Professeur, un métier "exposé", bien bousculé par l'actualité !
Une minute de silence et de recueillement… le lundi 2 novembre au matin, tous les établissements scolaires français ont rendu hommage à Samuel Paty, le professeur d’histoire-géographie assassiné le 16 octobre pour avoir montré à ses élèves des caricatures de Mahomet.

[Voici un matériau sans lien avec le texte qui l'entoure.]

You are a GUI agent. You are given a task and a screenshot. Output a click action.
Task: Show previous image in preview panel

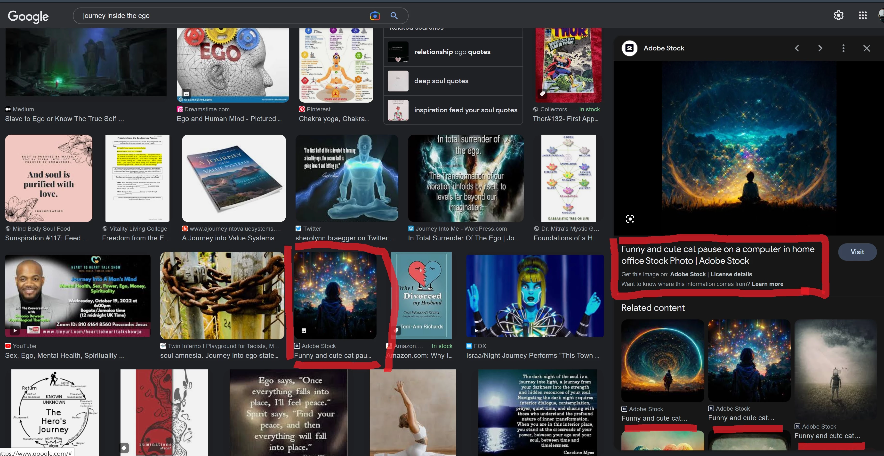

Ce drame illustre la difficulté à aborder religion ou liberté d’expression en cours. En France, les professeurs d’histoire-géographie, chargés d’enseigner également l’éducation morale et civique, se retrouvent en première ligne et parfois livrés à eux-mêmes, en manque de clés. Beaucoup ont tendance à éviter ces sujets et les risques d’affrontements que ce genre de débat entraîne.
Prof d’histoire-géo au lycée Philippe-Lamour à Nîmes, Vincent Bouget pense d’abord au temps de recueillement proposé : « ce fut l’occasion de se poser et d’avoir un discours cohérent avec les élèves ». Mais « on n’a pas tout réglé ce jour-là », déclare-t-il par ailleurs. « L’apprentissage de l’esprit critique requiert du temps, des échanges, mais il ne se fera qu’en réaffirmant des principes intangibles. »
Lui aussi en « état de sidération » après l’assassinat de son collègue, Bertrand Humeau reconnaît que la formation est « légère et limitée à un simple guide » à propos de la manière d’aborder la religion. « Ça devrait faire partie de notre travail de façon presque quotidienne mais on manque de temps et on ne le fait que quand l’actualité nous y pousse, comme les attentats de Charlie Hebdo », déclare ce prof de maths nîmois. « Les élèves sont porteurs des fractures de la société, ils viennent en classe avec le milieu dans le lequel ils grandissent. Ils ont le droit d’avoir leur opinion mais notre rôle est de leur faire comprendre qu’on peut penser différemment. »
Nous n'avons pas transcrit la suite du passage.